P.S I want to go too simcoe so damn bad!!!


----------



## ironman172 (Apr 12, 2009)

can't see it for ice rods, but hey if your bored waiting for ice, why not


----------



## revpilot (Feb 10, 2009)

ironman172 said:


> can't see it for ice rods, but hey if your bored waiting for ice, why not



After you put your hands on this , you might feel different. I can't believe how good it just sits in the hand like it was molded .


----------



## ironman172 (Apr 12, 2009)

Don't get me wrong I love the look and feel of split grips and have many, and that last picture is sweet looking..... is that the same as above? it doesn't look like it....with just a small opening in the cork between the grips, I just wondered why split on the first set of pictures


----------



## papaperch (Apr 12, 2004)

For my ice fishing rods I prefer a one piece grip of cork. Tennessee type handle . Reel is held on handle with tape or heat shrink. Handle is about 3/4 in in diameter. Smaller handle gives me better feel and is more conducive to " pencil grip " hold.

Here is one I built for perch and gill a few years ago. It s action on the end is almost as sensitive as a spring bobber.
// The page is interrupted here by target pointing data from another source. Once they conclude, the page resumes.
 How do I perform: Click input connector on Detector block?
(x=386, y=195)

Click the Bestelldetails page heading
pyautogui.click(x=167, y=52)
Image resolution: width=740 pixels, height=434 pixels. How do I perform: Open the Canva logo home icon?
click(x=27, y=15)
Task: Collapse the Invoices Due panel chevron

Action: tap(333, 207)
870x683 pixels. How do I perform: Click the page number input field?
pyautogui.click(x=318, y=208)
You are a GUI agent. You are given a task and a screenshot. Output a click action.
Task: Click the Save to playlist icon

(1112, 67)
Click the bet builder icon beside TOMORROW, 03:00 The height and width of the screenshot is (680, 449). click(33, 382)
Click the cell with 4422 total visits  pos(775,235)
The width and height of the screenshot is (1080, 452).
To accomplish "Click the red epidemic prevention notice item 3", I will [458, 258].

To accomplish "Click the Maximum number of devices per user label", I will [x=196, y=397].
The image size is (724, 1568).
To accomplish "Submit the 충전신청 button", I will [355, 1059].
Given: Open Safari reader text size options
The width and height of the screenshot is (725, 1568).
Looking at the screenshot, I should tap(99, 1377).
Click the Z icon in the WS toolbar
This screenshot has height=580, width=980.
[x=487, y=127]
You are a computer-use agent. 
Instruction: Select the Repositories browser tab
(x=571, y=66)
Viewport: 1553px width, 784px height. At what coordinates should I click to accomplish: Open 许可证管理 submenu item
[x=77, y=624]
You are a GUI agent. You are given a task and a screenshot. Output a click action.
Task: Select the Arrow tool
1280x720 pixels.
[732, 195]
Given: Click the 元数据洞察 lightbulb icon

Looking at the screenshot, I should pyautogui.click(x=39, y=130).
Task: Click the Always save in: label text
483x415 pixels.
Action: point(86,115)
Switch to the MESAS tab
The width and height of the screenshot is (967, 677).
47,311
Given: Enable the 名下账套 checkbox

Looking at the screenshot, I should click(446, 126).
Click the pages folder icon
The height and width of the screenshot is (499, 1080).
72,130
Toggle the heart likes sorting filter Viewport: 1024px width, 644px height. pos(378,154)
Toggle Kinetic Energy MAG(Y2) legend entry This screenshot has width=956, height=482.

Not much to look at as far as appearance as its all function orientated . Also it is a bucket sitters rod as its too long for in a hut.


----------



## revpilot (Feb 10, 2009)

papaperch said:


> For my ice fishing rods I prefer a one piece grip of cork. Tennessee type handle . Reel is held on handle with tape or heat shrink. Handle is about 3/4 in in diameter. Smaller handle gives me better feel and is more conducive to " pencil grip " hold.
> 
> 
> 
> ...




I'm with you on the smaller grips I prefer a size smaller than most normal ice rods have, when using cork, I like the quarter sized grips


----------



## revpilot (Feb 10, 2009)

Here's the twin to the other


----------



## papaperch (Apr 12, 2004)

Love the look of those two rods Rev. Almost too purty to fish with. I used to enjoy building rods myself but " old man " eyes has kinda put me into semi-retirement. I still build an occasional one for myself.


----------